Subject: Changes to /usr/share/mk/* for Cross-Compiling
To: None <current-users@NetBSD.ORG>
From: Curt Sampson <>
List: current-users
Date: 04/29/1996 17:31:18
In addition to mkdep, I've discovered a few other programs that
might cause problems depending on what platform one is cross-compiling
a NetBSD system from. As I see it, for each of these we have two

The first is to define ${PROGNAME} and ${PROGFLAGS} variables for
it in This allows us to include it in the cross-compilation
toolset, which is entirely separate from the toolset used to compile
programs destined for the current machine.  This is obviously
necessary for programs like cc and as.

The other option is not to do this because we are reasonably
convinced that whatever happens to be lying around on the host
system, regardless of even the operating system it's running, will
do. (I don't really see any reason to limit cross-compilation to
systems running NetBSD.) Echo and rm, for example, are not likely
to change much from system to system as long as we're running Unix.

I've collected up a list of all the programs that seem to be used
in /usr/share/mk/*.mk in -current, but don't have ${PROG} and
${PROGFLAGS} variables assigned to them.

Mkdep I covered in a previous message to this list.

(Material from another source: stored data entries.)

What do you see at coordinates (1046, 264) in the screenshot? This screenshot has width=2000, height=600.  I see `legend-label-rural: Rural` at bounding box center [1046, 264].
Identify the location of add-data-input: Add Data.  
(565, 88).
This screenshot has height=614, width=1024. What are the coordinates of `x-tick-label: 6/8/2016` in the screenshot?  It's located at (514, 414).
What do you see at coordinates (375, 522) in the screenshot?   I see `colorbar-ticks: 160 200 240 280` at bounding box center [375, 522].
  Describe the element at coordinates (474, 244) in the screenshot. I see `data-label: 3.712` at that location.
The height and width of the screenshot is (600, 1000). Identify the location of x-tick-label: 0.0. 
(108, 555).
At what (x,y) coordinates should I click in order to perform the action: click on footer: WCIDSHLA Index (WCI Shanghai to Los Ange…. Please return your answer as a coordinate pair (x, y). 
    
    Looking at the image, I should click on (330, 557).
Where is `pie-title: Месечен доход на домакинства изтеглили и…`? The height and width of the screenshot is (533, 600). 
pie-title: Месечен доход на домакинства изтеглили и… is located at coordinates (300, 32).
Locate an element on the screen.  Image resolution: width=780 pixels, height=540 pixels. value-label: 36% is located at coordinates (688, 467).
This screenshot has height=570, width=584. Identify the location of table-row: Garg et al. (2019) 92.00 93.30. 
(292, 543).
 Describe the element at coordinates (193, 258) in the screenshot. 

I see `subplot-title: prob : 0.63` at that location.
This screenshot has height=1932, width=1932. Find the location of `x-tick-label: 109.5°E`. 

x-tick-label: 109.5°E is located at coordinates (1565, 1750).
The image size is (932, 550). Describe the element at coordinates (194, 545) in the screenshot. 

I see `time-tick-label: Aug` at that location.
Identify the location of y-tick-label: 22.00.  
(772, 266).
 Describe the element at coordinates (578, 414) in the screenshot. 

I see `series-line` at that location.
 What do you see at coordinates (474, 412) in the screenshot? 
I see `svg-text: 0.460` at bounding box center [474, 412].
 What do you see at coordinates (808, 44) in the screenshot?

Tsort has added a -q option since 1.0. I'm inclined toward adding
${TSORT} and ${TSORTFLAGS} and putting it in the cross-compililation
toolset, since it changes even between 1.0 and -current.

Ranlib from 1.0 still seems to work. How platform-dependent is this?

Gencat doesn't have a manual page, but seems to be used to generate
NLS stuff. Someone else mentioned on one of the lists recently that
the NLS files have byte-order dependencies in them. Should this go
into the tooolkit?

Does install change enough between systems to warrant putting it
into the toolset?

The other programs used, chmod, chown, echo, ln, lpr, mkdir, mv,
rm, spell and true, I don't think will be a problem.